Tax Exemptions for Gardens and Grounds

By 3 min read • October 1, 2021

In this post, we will look at the details of how tax exemption works when it comes to a properties gardens or grounds. We will cover what pitfalls and opportunities these tax exemptions provide.  

The exemption covers not only the house itself, but also the “permitted area” of the land around it.  

Up to half a hectare (about 1.2 acres) of garden is allowed by statute, but a larger area may be included in the exemption if it is “required for the reasonable enjoyment” of the property “having regard to the size and character of the dwelling-house”.  

The issue of what area of land larger than half a hectare is required for the “reasonable enjoyment” of your home has led to numerous tax cases being tried in the Courts, and it would be pointless to go into the details here as every case is different, but there is one particular point that is worth noticing: 

Case Study: Sale of Part Grounds 

Mr Grey and Mr Green live in similar large houses. Each house has a garden of 1.7 acres.  

Mr Grey sells his house (and garden). There is some discussion with the inspector about whether the “extra” half acre (above the 1.2-acre limit) is “required for the reasonable enjoyment” of the property, but the inspector eventually concedes that it is, and the whole gain is exempt.  

Mr Green receives an excellent offer to sell a half acre of his garden to a property developer.  

He has read about CGT, so he knows that because he still owns the house, the exemption for the garden or grounds can apply to this sale.  

He sells the land, and does not expect to pay CGT on the gain he makes.  

The tax inspector does not agree, and says that CGT is due on the substantial gain Mr Green made on selling the half acre.  

Mr Green objects that when his friend Mr Grey sold a similar house and land, it was accepted that the whole gain was exempt.  

“Ah”, replies the tax inspector, “but the test must be applied to the exact circumstances of each sale, and to me, the very fact that you are prepared to sell that half acre while you remain living in the house may be prima facie evidence that the part disposed of was not required for the reasonable enjoyment of the dwelling house as a residence. So the exemption doesn’t apply to it”.  

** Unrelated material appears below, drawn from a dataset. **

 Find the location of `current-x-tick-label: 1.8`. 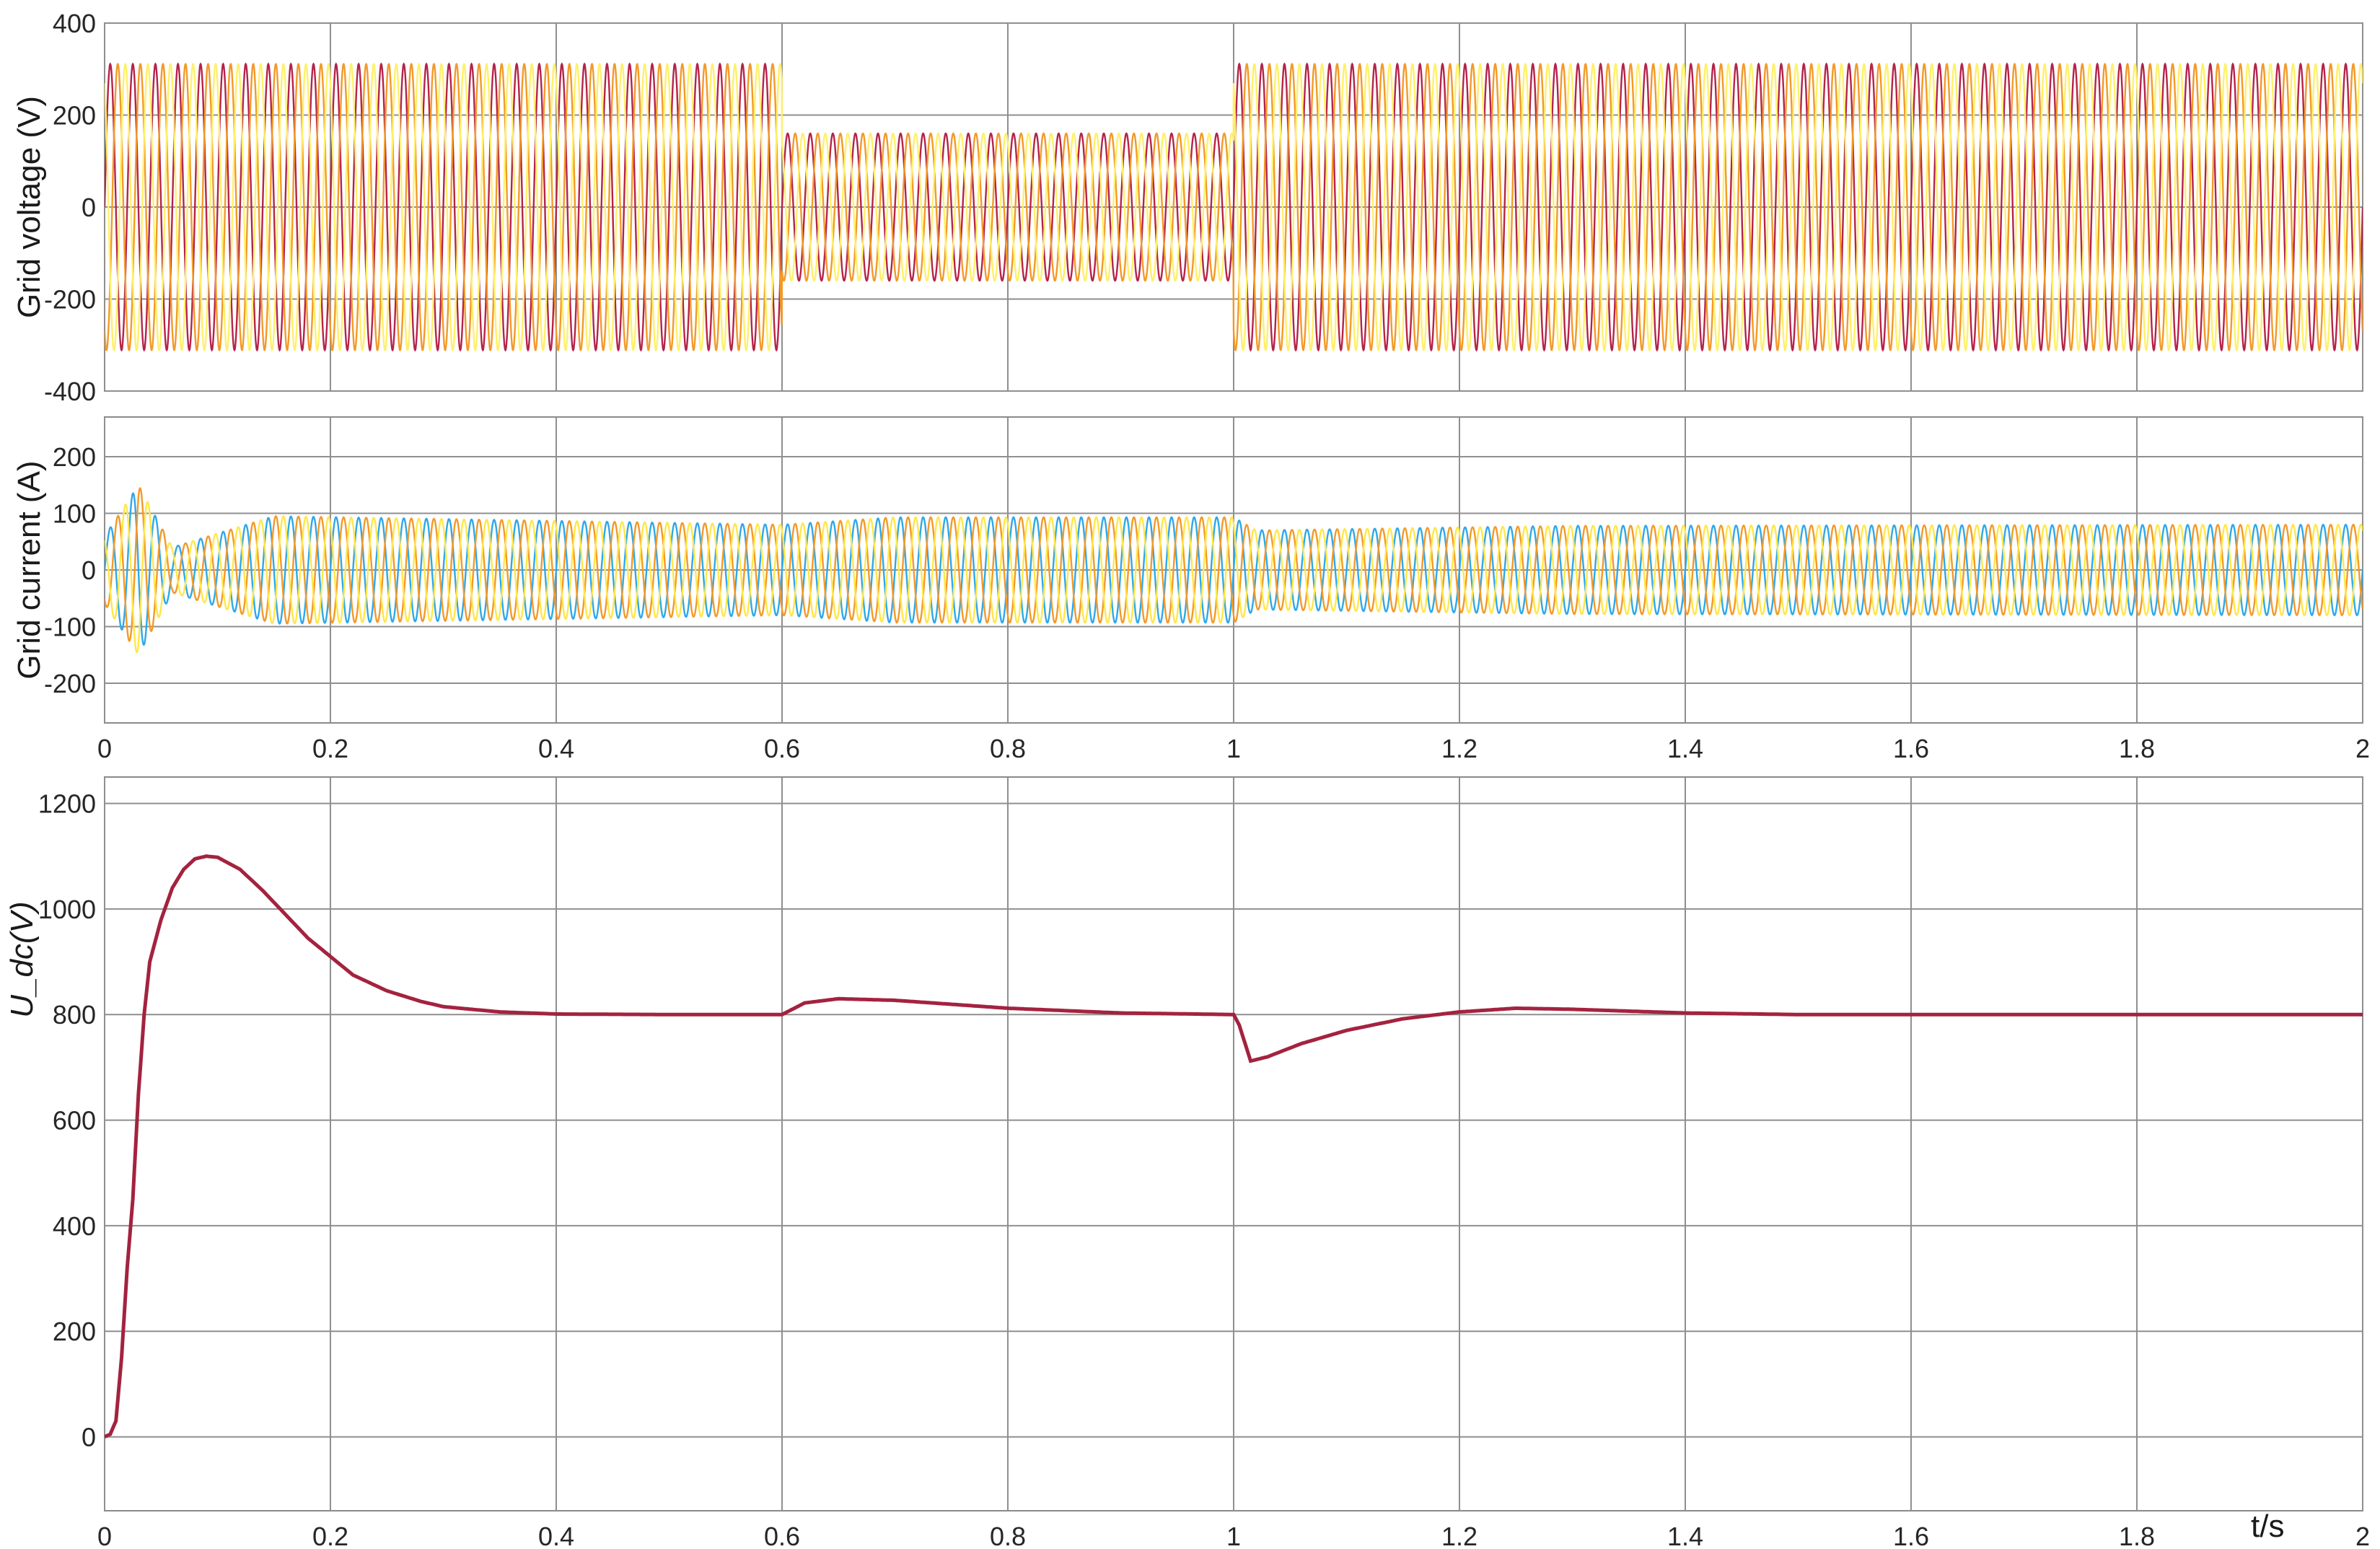

current-x-tick-label: 1.8 is located at coordinates (2137, 748).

(The underlined words above are taken verbatim from HMRC’s own CGT Manual at paragraph CG64832). 

Selling the Garden 

Sometimes it is possible to sell part of your garden, perhaps to a property developer. If the total area of your garden before this sale is less than half a hectare (about 1.2 acres) then, assuming the house qualifies as your main residence, a gain on the sale of part of the garden will be exempt from CGT.  

This only works if the house is your main residence at the time you sell the piece of garden. 

Case Study – Sale of Part of Garden 

Mary’s main residence has a garden of one acre. She is planning to sell the house, and she receives an offer from a developer to buy a half acre of the garden.  

While she is still negotiating with the developer, she receives an offer for the house and the remaining half acre of garden, which she accepts.  

Mary exchanges contracts to sell the house on 1 March 2020, and the house is conveyed to its new owner on 21 March 2020. This gain will be exempt from CGT, because the house was Mary’s main residence.  

She finally agrees terms with the developer on 1 April 2020, and sells him the half acre. The capital gain on this sale is NOT exempt from CGT, because at the time of the sale, the land was NOT part of the garden of her main residence (because she had already sold the house).  

If only Mary had sold the garden to the developer first, and then sold the house, both gains would have been exempt from CGT.  

NOTE: The date of a sale for CGT purposes is the date contracts are exchanged rather than the date the sale is completed. If, however, Mary had sold the garden on 10 March (after she had exchanged contracts to sell the house, but before she moved out of it when completion of the sale took place on 21 March) HMRC might have accepted that the garden was still part of her main residence on 10 March and the gain could have been exempt. Every now and again, dates really matter.